On trouve, en consultant les signataires de la pétition Stop scanning me, des associations de victimes opposées au projet, des associations concernées par le numérique, mais de manière plus large divers secteurs de la société civile, en plus des politiques. Quels sont les arguments de l’opposition, et où en est la mobilisation ?

On peut s’inquiéter de la généralisation de l’usage de la surveillance comme moyen de résoudre des problèmes humains : si c’est mis en place aujourd’hui pour lutter contre la pédopornographie, l’étape à franchir ensuite pour étendre la pratique devient bien plus accessible.
Europol a déjà formulé un souhait en ce sens pour lutter contre le terrorisme.
De nombreuses associations de protection de l’enfance ont jugé que les mesures proposées ne résoudraient pas grand-chose, c’est pourquoi elles appellent à mettre en place d’autres moyens. D’autres secteurs (journalistes, juristes, survivantes de violences sexuelles...) sont plutôt concernés par l’atteinte à la confidentialité des communications, la liberté d’expression et d’information, car celles-ci sont vitales dans leur mission. Le secteur du numérique avertit quant à lui du manque d’efficacité du scanning, mais aussi du danger pour la cybersécurité.

Le Parlement au diapason des libertés civiles et un futur compromis à la belge

Le Parlement européen a adopté à la mi-novembre une formule profondément remaniée par rapport au projet initial de la Commission, marquant un rejet massif de la part des différents groupes : le texte postule que seules les communications des personnes dont on soupçonne qu’elles sont liées à un crime en la matière pourraient subir une surveillance sur injonction d’un juge, et les conversations cryptées resteraient hors du champ d’application.

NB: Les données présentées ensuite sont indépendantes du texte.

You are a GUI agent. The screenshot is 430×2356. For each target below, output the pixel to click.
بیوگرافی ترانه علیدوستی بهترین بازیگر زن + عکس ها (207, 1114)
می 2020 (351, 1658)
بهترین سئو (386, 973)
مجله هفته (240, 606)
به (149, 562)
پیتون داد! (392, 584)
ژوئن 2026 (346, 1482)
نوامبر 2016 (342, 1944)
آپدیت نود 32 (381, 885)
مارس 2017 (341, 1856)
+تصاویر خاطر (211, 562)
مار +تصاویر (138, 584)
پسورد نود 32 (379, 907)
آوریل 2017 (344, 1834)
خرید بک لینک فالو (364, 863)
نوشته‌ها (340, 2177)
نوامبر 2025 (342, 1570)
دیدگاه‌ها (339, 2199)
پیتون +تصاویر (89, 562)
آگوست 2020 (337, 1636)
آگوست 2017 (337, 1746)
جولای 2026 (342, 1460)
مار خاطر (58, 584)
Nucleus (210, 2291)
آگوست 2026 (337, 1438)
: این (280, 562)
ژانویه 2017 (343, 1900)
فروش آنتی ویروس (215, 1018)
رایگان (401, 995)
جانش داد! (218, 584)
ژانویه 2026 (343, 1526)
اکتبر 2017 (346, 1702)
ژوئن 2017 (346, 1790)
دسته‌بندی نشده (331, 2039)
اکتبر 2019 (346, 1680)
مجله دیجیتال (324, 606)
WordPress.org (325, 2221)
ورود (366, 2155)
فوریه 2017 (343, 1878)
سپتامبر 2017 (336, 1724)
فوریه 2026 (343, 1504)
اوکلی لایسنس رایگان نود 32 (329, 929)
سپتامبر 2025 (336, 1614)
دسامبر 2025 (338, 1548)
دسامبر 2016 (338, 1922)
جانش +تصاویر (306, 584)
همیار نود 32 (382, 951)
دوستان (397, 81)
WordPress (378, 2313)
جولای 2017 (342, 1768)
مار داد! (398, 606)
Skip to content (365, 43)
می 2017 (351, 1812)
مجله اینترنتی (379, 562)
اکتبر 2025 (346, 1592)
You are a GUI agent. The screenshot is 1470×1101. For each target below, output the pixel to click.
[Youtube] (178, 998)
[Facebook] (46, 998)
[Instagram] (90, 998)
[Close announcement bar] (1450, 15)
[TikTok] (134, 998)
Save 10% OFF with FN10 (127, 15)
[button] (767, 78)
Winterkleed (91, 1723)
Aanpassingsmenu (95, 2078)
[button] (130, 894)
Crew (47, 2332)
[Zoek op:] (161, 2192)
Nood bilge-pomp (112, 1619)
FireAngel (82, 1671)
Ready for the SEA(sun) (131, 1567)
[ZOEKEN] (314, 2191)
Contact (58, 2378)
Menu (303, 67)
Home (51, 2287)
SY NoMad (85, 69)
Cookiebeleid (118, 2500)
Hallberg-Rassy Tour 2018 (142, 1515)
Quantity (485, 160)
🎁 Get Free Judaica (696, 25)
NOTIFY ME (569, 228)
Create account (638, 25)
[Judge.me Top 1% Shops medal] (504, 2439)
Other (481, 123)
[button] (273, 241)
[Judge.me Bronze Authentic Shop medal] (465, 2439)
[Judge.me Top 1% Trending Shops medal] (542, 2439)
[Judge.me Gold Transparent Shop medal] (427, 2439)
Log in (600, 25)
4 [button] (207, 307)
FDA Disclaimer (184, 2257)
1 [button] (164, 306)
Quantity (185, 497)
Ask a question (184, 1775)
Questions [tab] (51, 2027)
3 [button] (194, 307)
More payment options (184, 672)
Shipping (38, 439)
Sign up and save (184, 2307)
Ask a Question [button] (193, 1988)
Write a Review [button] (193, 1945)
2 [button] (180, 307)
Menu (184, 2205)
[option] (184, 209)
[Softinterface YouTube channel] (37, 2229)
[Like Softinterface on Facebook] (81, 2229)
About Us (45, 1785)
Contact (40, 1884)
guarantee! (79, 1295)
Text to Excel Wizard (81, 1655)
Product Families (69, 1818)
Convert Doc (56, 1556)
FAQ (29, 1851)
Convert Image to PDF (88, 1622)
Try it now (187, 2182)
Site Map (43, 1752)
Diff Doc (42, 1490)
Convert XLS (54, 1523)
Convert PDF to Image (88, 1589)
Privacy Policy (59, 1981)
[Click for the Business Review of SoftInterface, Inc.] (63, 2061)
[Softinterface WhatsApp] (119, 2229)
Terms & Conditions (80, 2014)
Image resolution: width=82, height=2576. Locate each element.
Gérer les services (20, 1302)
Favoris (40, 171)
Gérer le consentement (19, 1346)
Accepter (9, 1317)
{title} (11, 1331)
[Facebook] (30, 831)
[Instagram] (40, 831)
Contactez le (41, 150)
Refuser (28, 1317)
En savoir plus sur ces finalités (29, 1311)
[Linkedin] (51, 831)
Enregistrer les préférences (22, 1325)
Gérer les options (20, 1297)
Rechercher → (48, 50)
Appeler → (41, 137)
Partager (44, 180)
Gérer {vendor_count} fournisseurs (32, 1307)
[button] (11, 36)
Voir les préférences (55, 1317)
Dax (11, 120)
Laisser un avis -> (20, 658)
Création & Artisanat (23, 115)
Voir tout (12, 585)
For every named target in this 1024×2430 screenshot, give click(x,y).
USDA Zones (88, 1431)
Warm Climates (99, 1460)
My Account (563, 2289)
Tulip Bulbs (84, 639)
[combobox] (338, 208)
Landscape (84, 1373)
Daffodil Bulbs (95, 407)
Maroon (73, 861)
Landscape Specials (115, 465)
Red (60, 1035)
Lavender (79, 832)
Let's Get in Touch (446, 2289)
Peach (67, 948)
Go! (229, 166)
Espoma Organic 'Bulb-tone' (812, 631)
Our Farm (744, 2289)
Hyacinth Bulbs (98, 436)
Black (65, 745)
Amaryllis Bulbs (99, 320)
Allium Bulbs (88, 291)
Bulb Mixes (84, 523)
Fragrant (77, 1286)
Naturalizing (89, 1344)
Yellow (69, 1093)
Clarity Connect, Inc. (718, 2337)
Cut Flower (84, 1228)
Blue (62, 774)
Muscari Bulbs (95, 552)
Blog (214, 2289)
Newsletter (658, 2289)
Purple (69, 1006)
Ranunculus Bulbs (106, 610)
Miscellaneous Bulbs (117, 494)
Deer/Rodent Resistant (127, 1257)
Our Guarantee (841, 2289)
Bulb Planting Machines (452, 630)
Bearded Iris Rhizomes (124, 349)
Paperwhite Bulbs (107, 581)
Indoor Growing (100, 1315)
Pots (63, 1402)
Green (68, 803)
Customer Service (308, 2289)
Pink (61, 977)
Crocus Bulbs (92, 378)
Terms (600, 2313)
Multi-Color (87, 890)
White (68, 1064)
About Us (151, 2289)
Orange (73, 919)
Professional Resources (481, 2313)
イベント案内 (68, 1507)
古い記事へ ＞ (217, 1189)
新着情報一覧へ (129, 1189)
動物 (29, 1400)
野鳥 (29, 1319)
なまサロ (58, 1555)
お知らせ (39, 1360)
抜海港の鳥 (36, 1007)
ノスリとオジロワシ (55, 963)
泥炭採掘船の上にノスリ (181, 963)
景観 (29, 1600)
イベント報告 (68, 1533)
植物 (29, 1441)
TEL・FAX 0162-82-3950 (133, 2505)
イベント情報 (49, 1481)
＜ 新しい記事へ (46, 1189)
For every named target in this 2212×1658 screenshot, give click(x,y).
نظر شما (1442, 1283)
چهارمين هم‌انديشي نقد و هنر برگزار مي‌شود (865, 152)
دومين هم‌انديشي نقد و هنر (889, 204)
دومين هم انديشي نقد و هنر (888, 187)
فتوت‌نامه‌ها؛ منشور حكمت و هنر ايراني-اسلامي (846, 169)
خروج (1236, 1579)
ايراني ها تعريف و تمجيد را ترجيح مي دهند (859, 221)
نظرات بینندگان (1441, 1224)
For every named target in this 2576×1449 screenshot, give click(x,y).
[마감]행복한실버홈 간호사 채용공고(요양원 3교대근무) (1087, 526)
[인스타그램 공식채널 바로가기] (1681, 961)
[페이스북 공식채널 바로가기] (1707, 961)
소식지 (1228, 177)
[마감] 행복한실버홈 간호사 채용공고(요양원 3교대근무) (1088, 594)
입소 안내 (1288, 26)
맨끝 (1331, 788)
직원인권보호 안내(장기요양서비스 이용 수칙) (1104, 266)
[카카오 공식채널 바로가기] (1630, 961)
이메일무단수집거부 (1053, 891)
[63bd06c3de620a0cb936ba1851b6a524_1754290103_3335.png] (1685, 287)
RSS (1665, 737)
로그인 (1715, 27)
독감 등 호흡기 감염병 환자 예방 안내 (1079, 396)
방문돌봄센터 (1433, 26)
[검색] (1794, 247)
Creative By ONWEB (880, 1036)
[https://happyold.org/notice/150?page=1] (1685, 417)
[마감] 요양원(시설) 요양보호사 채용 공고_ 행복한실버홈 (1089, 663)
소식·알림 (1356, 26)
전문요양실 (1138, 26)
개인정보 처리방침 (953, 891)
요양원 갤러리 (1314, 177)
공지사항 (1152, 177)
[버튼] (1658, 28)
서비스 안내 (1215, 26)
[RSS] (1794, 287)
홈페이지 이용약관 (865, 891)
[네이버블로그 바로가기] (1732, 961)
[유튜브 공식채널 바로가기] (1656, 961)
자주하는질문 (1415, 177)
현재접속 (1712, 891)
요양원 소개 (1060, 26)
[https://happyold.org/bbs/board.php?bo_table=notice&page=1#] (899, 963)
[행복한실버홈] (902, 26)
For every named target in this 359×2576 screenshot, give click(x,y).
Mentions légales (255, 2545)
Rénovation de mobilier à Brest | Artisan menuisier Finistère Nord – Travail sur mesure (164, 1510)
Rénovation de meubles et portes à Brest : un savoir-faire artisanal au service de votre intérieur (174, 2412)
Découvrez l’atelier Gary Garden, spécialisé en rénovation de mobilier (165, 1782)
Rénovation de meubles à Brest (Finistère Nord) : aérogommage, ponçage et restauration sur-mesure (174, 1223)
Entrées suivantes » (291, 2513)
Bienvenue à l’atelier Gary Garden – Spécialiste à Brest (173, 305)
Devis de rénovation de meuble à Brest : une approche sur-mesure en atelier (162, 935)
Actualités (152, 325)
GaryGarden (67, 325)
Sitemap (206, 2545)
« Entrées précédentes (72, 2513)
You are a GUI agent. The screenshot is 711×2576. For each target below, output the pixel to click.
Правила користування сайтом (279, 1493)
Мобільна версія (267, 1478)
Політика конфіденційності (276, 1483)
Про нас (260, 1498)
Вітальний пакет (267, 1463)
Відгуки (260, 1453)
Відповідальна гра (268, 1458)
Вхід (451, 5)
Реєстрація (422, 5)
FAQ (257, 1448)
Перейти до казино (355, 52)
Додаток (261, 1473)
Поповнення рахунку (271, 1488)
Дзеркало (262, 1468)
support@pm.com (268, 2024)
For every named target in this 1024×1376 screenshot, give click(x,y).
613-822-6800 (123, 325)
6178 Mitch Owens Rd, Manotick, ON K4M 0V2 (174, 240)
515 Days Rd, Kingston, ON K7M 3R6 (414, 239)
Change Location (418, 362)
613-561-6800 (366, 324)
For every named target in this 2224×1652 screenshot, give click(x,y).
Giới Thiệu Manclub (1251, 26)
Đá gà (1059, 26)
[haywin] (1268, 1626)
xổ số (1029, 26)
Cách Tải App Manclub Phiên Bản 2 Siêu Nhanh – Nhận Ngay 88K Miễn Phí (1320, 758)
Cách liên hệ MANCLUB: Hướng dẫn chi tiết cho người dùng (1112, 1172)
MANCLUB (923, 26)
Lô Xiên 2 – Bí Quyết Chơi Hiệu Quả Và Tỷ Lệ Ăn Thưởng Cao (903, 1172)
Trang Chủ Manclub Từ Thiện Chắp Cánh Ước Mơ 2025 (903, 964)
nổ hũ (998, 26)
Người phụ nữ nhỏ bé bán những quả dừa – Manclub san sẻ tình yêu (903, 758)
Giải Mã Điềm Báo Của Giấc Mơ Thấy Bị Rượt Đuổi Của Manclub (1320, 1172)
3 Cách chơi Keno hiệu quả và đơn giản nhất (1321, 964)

Au niveau du Conseil européen, le nombre d’États qui se sont opposés à la proposition a été conséquent, assez pour amener la Commission à lancer des campagnes de publicité ciblée au sein de ces États réfractaires – y compris en Belgique – dans le but d’y retourner l’opinion publique ! Or, la Belgique assumera bientôt la présidence du Conseil (NDLR : cet article a été écrit avant janvier 2024), qui aura le rôle de présenter un compromis. Nous sommes donc extrêmement curieureuses de voir quelle sera l’attitude de la Belgique à l’égard de ce dossier : prendra-t-elle le chemin emprunté par les présidences précédentes, qui y ont échoué, ou bien suivra-t-elle la même voie que le Parlement ?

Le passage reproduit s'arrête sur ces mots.